Ratevosian and Hagopian urge Armenia to life its travel ban on people with HIV:
Travel restrictions violate the human rights of people living with HIV, and, further, they may actually do more harm than good. People forced to hide their HIV status, however, may behave in ways that threaten the health of themselves and others. Travel bans perpetuate stigma and discrimination that lead people to hide their status and avoid seeking the care they need.

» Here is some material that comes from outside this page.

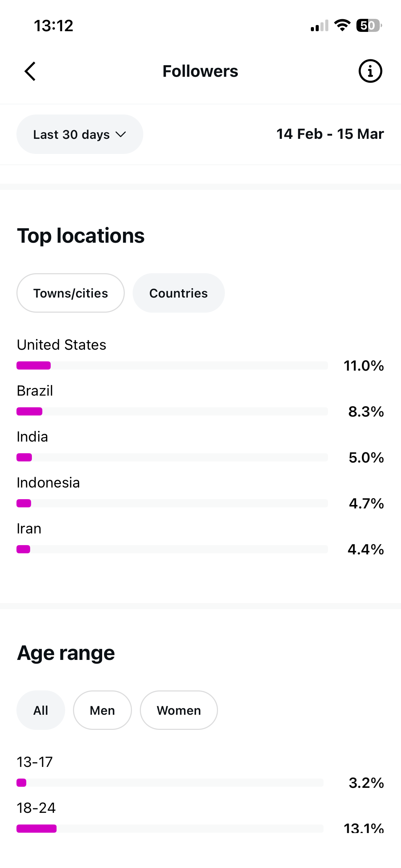
Task: Show age range for Men
Action: 102,710
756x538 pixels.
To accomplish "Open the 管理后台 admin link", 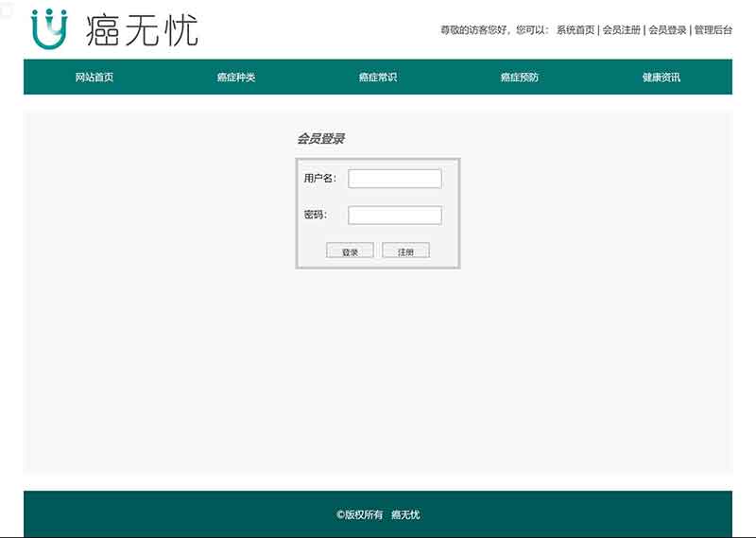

In this 60th anniversary year of the Universal Declaration of Human Rights, Armenia should not keep company with the few nations who cling to a travel ban on people living with HIV or AIDS. The Armenian people have survived several treacherous decades, and have successfully reconstituted a nation (against all odds), while maintaining an abiding commitment to justice and a resilient spirit. By protecting the rights of people living with HIV and AIDS and promoting an attitude of care and solidarity, we continue this history of protecting our dignity as human beings. It is time for Armenia to join hundreds of counties, including (finally, now) the United States, in repealing the travel and immigration ban against HIV-infected non-citizens. It is the right thing to do and it is long overdue.
In a more positive turn of events that defy the attitudes associated with AIDS, a photography exhibit titled “Famous Armenians Against AIDS” by Karen Grigoryan is set to open today in Yerevan’s Moscow Cinema. The event was created by journalist Mher Baghdasaryan and includes photographs of Shushan Petrosyan and Andre among others.